Still $5.00 a bag by me...To be honest, so far nothing better close by without having to drive over 30 minutes..


----------



## corkman (Mar 17, 2018)

I’ll 2nd that on the spruce point. Not impressed. I have an xxv and an advance and the do not burn well in either stove. I’ve recently tried TSC Pellets which are Maine woods and natures own from Lowe’s which I believe to be chows and both were far superior to the SP.


----------



## Overfireinthehole (Mar 17, 2018)

gfreek said:


> Still $5.00 a bag by me...To be honest, so far nothing better close by without having to drive over 30 minutes..


You east coast pellet heads need to get together a come to the Midwest to buy your pellets. 150 a ton for somerset white oak pellets. They burn clean and hot too.


----------



## alternativeheat (Mar 18, 2018)

Overfireinthehole said:


> You east coast pellet heads need to get together a come to the Midwest to buy your pellets. 150 a ton for somerset white oak pellets. They burn clean and hot too.


Some folks out this way get together and buy a truck load of something decent from another area. Both Lowes and HD and also TSC are 5.18 a bag out here and we think that is pretty good. I think recently the ton price was $249 ( $4.98 a bag), actually all winter. For the little difference in price I let them store them and just pick up as I need them. I've never been involved in one of these truck load deals but not sure I'd want to deal with the inventory anyway.


----------



## Pellet-King (Mar 18, 2018)

mudeprived said:


> pellets burn so hot that I have to open two windows in the living room to keep the stove temp at 90 degrees, other wise it climbs into the triple digits!


Only seen those kinda temps with a woodstove in the basement, you know theres different heat settings on your stove right? not just HIGH


----------



## scagger (Apr 19, 2018)

I ran out of pellets a few weeks ago so I picked up a few bags from Tractor Supply.  Pure junk pellets....couldn't wait to burn them up.   I had to pick another 10 bags so I went to Ace and Lignetics.  I've always been happy with the Ligs.


----------



## alternativeheat (Apr 20, 2018)

scagger said:


> I ran out of pellets a few weeks ago so I picked up a few bags from Tractor Supply.  Pure junk pellets....couldn't wait to burn them up.   I had to pick another 10 bags so I went to Ace and Lignetics.  I've always been happy with the Ligs.

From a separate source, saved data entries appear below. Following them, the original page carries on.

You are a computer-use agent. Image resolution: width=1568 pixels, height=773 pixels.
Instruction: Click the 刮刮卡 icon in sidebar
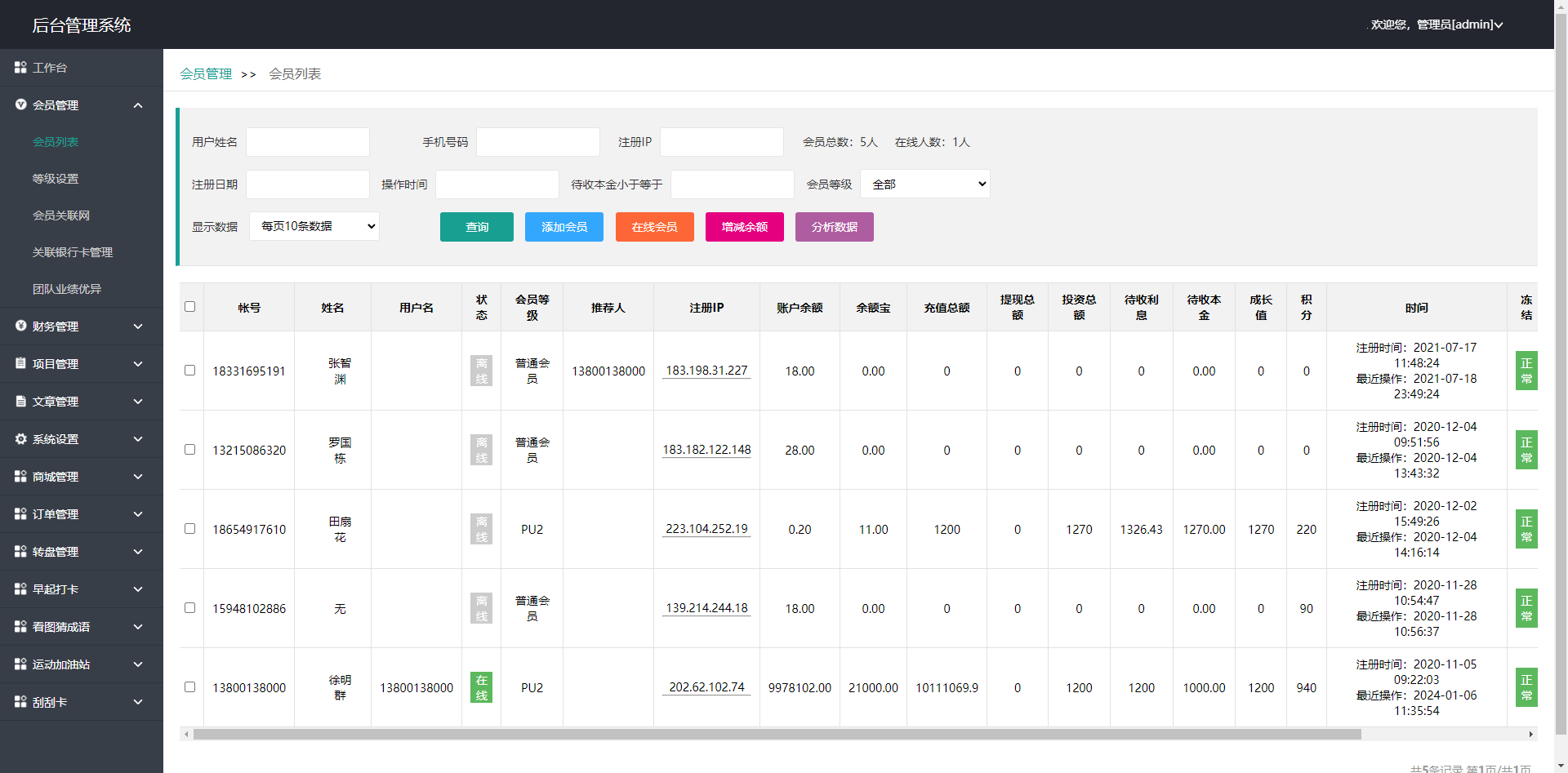20,701
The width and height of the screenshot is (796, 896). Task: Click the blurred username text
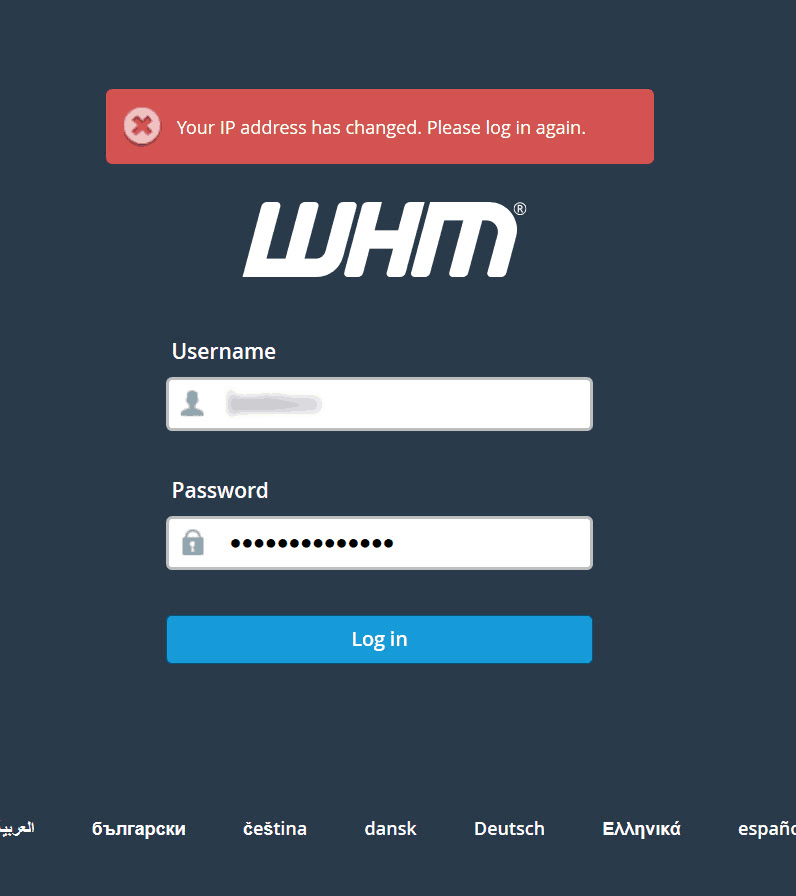pos(274,404)
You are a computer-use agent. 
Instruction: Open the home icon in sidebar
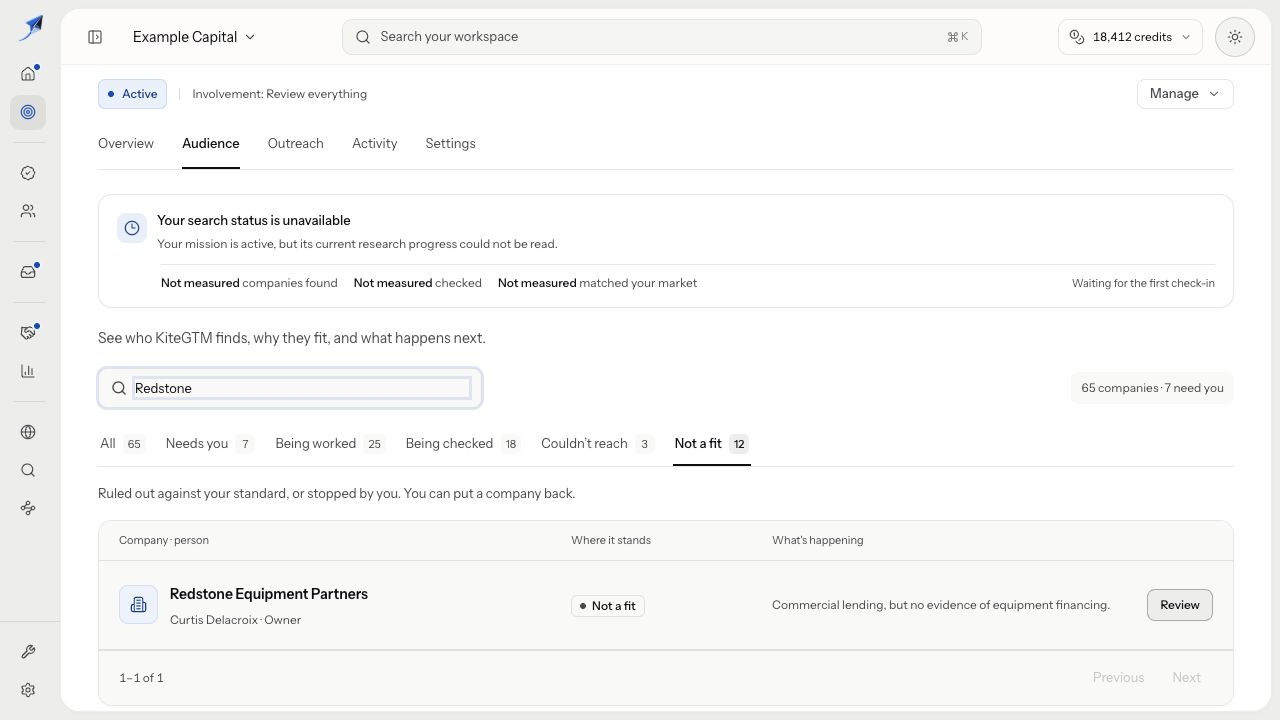pyautogui.click(x=28, y=73)
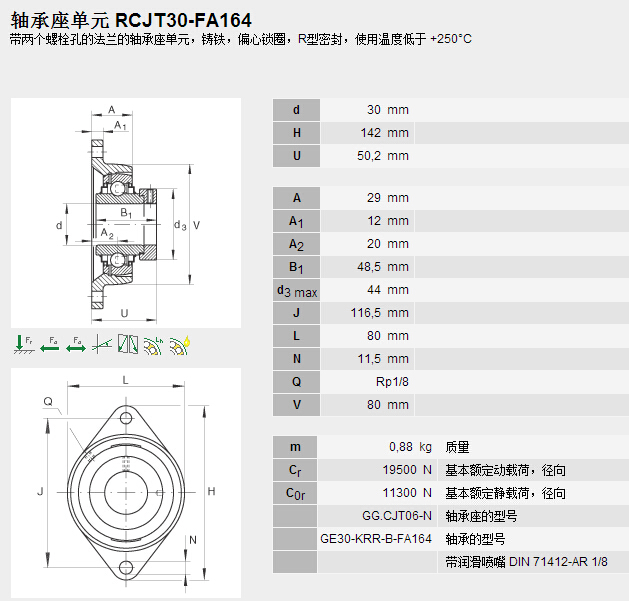
Task: Click the bearing rating life Lh icon
Action: point(153,344)
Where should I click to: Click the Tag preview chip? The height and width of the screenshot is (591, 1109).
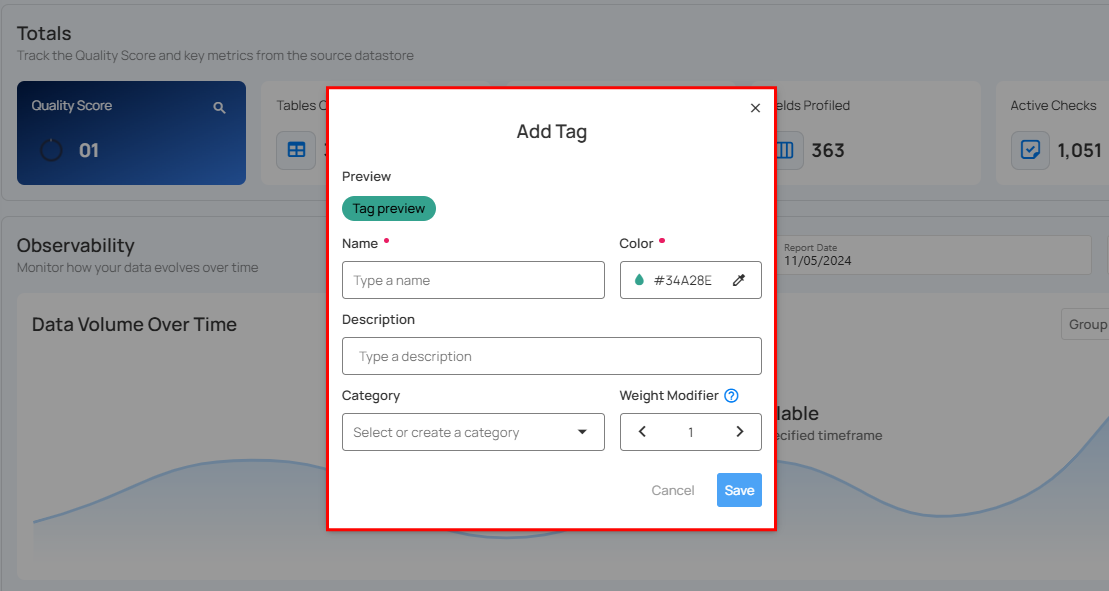coord(389,208)
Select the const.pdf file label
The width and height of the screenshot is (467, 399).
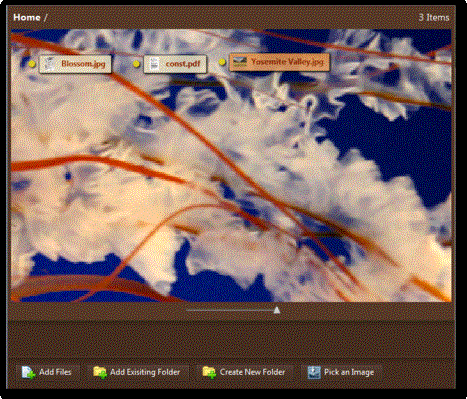coord(183,64)
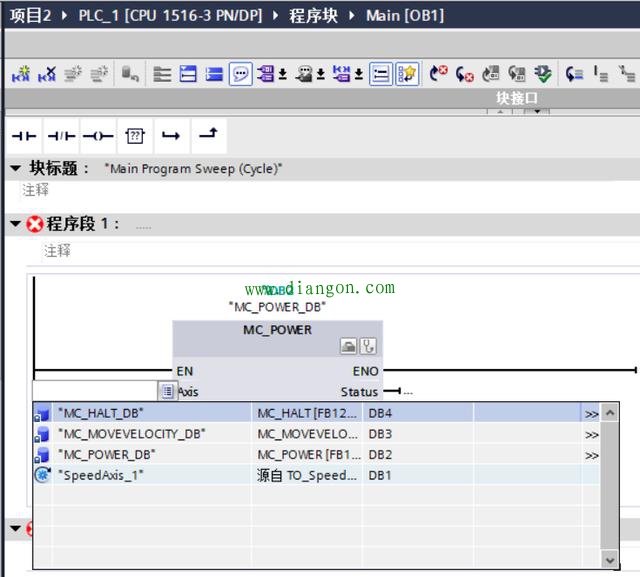Insert a normally open contact
This screenshot has height=577, width=640.
23,136
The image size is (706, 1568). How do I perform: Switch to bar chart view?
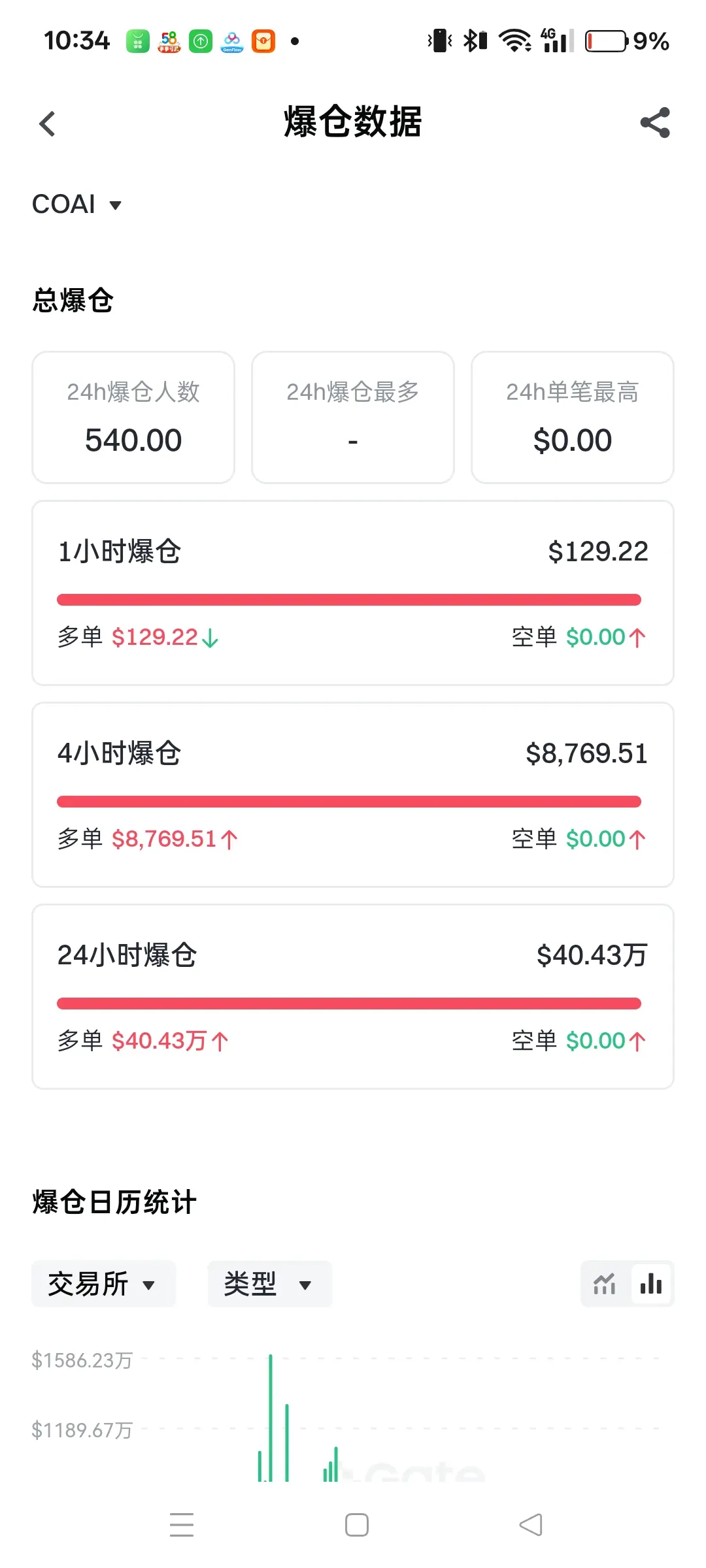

Ace around here has Green Supreme for $6.79 a bag ( less by the ton but not too many people want a ton of GS).

Well everyone is into spring stock being out now so no pellets to be had here.


----------



## rich2500 (Apr 20, 2018)

My local Ace sells Ligs. ( 239 a ton ) AWF hardwoods (239 a ton ) AWF softwoods ( 249 a ton ) and Easy heat ( 219 a ton ) last year I bought a ton of the AWF hardwoods which have always been a good pellet for me. this year I'm going with the AWF softwoods.


----------



## Tonyray (Apr 20, 2018)

not that i need to or would ever buy from Ace around me, but he chrges customers to the the tune of over 320.00 ton for liggies.
no lie.. been charging that for years. his thing is he will store all winter for you and you can pick up a few bags or a dozen or so whenever.
people think that's convenint and pay for it..


----------